Segment Open

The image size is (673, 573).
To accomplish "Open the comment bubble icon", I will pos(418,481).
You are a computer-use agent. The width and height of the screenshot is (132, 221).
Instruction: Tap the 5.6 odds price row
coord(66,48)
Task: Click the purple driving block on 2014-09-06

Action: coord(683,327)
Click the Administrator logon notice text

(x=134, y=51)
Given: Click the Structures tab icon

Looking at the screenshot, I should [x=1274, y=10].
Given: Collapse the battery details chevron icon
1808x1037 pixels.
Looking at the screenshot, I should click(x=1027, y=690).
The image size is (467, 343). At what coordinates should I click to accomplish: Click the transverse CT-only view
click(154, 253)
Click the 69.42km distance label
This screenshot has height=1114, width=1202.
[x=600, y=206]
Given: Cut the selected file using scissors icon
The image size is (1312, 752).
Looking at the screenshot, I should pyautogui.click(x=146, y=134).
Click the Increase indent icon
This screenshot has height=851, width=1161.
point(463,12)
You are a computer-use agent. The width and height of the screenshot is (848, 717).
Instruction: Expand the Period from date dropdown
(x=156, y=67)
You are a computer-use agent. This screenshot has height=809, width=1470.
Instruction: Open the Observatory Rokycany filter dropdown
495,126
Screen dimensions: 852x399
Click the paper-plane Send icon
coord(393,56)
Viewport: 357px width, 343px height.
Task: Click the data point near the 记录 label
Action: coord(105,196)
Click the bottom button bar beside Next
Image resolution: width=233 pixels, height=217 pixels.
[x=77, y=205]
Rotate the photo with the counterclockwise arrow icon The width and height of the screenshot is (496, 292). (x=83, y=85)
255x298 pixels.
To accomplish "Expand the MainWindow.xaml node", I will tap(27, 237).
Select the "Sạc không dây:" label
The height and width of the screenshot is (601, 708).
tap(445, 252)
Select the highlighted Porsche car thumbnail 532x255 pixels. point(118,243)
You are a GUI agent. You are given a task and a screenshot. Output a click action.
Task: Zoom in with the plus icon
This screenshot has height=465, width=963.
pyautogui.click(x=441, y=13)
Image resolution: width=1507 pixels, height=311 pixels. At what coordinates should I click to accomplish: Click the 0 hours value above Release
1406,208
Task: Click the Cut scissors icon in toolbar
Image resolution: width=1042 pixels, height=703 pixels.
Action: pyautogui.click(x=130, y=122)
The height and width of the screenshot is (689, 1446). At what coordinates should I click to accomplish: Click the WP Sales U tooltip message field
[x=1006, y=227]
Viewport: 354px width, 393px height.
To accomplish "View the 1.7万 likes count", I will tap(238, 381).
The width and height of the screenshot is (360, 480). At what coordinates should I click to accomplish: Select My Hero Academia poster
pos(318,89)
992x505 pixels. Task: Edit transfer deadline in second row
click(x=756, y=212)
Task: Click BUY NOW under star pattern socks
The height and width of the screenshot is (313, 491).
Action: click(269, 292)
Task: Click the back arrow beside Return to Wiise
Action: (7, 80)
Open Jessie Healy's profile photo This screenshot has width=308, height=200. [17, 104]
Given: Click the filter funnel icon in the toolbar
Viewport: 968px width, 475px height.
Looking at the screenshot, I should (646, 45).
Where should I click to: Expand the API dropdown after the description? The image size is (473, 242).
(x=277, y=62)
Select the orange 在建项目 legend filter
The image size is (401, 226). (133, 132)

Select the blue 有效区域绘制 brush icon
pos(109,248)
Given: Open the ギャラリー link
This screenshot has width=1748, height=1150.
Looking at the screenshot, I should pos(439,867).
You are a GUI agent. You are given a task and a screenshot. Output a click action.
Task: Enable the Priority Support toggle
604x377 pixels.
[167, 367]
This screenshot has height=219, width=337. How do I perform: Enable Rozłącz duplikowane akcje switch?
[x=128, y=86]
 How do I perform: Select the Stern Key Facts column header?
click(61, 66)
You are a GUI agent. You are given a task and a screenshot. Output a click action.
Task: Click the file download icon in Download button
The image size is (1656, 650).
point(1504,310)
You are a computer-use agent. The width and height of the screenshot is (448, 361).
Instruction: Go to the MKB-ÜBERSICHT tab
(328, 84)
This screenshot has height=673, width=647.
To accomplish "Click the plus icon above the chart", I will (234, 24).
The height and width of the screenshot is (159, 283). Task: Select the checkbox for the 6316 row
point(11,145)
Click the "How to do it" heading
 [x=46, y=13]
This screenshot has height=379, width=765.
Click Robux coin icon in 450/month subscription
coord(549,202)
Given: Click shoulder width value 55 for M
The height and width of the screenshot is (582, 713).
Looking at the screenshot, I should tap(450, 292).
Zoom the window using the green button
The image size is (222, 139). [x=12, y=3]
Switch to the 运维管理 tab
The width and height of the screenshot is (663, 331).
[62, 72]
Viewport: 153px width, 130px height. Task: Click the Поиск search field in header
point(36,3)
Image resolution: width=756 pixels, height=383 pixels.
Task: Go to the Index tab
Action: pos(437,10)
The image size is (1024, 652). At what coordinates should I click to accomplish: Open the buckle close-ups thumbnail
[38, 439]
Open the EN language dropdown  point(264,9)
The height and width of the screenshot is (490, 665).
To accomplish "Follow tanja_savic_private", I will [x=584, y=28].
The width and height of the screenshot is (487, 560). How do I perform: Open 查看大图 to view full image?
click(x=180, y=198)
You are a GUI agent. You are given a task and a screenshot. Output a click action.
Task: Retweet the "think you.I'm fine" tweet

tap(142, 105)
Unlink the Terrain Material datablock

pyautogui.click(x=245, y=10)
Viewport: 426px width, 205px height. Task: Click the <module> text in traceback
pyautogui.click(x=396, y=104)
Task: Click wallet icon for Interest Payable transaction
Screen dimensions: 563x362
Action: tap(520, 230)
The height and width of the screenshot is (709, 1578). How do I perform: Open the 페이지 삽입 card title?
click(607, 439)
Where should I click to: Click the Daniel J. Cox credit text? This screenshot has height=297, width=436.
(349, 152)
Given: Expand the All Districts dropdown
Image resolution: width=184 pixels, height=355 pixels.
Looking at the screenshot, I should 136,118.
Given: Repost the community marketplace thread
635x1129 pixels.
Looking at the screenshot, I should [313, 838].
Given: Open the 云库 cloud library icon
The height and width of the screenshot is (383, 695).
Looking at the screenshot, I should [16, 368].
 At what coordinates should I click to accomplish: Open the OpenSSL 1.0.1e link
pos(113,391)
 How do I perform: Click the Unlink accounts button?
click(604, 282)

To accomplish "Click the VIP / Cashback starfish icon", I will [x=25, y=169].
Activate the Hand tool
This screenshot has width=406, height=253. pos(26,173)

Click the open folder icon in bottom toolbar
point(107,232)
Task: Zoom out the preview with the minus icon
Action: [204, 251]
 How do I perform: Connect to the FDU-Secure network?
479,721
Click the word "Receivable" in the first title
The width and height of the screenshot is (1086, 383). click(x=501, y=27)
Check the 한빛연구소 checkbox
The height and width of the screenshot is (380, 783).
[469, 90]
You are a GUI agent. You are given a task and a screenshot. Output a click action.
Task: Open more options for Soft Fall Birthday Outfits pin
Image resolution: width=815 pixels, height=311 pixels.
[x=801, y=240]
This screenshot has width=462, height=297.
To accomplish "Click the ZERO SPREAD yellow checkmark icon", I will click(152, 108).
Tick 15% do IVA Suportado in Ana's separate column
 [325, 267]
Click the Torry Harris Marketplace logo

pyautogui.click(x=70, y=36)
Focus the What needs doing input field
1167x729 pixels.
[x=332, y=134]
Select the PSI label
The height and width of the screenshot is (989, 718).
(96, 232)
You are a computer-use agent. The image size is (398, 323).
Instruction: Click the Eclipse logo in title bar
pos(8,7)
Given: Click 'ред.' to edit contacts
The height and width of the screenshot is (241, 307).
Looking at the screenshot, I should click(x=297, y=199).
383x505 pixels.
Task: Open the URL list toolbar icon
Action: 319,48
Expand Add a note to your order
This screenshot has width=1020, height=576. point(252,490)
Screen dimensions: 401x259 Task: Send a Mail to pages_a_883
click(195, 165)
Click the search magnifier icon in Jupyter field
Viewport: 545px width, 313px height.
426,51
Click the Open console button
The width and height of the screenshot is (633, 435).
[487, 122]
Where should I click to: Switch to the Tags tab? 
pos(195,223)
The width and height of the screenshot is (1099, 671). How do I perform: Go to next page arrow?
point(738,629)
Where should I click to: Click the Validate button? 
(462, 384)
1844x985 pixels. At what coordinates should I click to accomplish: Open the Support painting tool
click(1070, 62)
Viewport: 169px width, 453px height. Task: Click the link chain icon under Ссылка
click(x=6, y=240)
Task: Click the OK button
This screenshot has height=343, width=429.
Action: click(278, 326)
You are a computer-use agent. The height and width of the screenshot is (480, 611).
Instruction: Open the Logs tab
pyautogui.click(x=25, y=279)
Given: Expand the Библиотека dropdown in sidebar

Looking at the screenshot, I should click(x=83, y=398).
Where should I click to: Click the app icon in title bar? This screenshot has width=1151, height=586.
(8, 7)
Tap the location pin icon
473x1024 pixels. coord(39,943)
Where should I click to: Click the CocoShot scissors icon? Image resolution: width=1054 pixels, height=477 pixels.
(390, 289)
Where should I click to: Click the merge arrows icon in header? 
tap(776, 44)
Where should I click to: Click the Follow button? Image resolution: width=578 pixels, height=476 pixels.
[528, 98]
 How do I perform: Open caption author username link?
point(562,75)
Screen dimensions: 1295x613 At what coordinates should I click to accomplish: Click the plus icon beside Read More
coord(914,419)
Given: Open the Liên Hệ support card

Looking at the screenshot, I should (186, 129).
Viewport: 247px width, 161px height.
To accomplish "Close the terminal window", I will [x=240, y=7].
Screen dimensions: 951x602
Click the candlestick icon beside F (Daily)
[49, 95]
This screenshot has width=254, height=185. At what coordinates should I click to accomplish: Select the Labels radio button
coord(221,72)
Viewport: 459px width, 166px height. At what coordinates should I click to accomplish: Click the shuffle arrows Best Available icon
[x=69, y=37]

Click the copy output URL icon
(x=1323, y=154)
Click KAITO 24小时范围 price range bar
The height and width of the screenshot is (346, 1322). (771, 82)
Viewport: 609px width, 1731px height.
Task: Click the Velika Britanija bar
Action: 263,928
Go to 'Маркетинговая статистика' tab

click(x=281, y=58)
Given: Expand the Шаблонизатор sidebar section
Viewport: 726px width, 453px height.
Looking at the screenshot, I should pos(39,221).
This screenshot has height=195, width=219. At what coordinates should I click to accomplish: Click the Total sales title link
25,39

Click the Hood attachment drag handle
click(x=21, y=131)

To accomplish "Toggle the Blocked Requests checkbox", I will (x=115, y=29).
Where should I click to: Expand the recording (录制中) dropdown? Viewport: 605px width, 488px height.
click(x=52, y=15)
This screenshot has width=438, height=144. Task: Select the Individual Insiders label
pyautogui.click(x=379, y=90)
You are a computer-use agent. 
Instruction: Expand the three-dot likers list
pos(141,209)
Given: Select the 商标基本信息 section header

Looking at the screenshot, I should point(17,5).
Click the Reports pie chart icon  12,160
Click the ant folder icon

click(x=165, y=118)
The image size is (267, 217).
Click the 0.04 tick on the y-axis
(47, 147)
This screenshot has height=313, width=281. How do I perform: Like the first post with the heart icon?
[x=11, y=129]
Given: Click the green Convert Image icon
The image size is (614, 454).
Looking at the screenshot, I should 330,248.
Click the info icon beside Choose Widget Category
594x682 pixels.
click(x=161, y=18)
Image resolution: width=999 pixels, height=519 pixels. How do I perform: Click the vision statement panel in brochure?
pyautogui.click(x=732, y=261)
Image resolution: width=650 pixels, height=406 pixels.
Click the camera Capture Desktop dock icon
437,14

Segment Closed

→ Exercise description:
Begin with the top line of the material and go as far as the line with "Task: Zoom in with the plus icon". Set down those lines exactly, both ends included, and nothing more.

→ Solution:
The image size is (673, 573).
To accomplish "Open the comment bubble icon", I will pos(418,481).
You are a computer-use agent. The width and height of the screenshot is (132, 221).
Instruction: Tap the 5.6 odds price row
coord(66,48)
Task: Click the purple driving block on 2014-09-06

Action: coord(683,327)
Click the Administrator logon notice text

(x=134, y=51)
Given: Click the Structures tab icon

Looking at the screenshot, I should [x=1274, y=10].
Given: Collapse the battery details chevron icon
1808x1037 pixels.
Looking at the screenshot, I should click(x=1027, y=690).
The image size is (467, 343). At what coordinates should I click to accomplish: Click the transverse CT-only view
click(154, 253)
Click the 69.42km distance label
This screenshot has height=1114, width=1202.
[x=600, y=206]
Given: Cut the selected file using scissors icon
The image size is (1312, 752).
Looking at the screenshot, I should pyautogui.click(x=146, y=134).
Click the Increase indent icon
This screenshot has height=851, width=1161.
point(463,12)
You are a computer-use agent. The width and height of the screenshot is (848, 717).
Instruction: Expand the Period from date dropdown
(x=156, y=67)
You are a computer-use agent. This screenshot has height=809, width=1470.
Instruction: Open the Observatory Rokycany filter dropdown
495,126
Screen dimensions: 852x399
Click the paper-plane Send icon
coord(393,56)
Viewport: 357px width, 343px height.
Task: Click the data point near the 记录 label
Action: coord(105,196)
Click the bottom button bar beside Next
Image resolution: width=233 pixels, height=217 pixels.
[x=77, y=205]
Rotate the photo with the counterclockwise arrow icon The width and height of the screenshot is (496, 292). (x=83, y=85)
255x298 pixels.
To accomplish "Expand the MainWindow.xaml node", I will tap(27, 237).
Select the "Sạc không dây:" label
The height and width of the screenshot is (601, 708).
tap(445, 252)
Select the highlighted Porsche car thumbnail 532x255 pixels. point(118,243)
You are a GUI agent. You are given a task and a screenshot. Output a click action.
Task: Zoom in with the plus icon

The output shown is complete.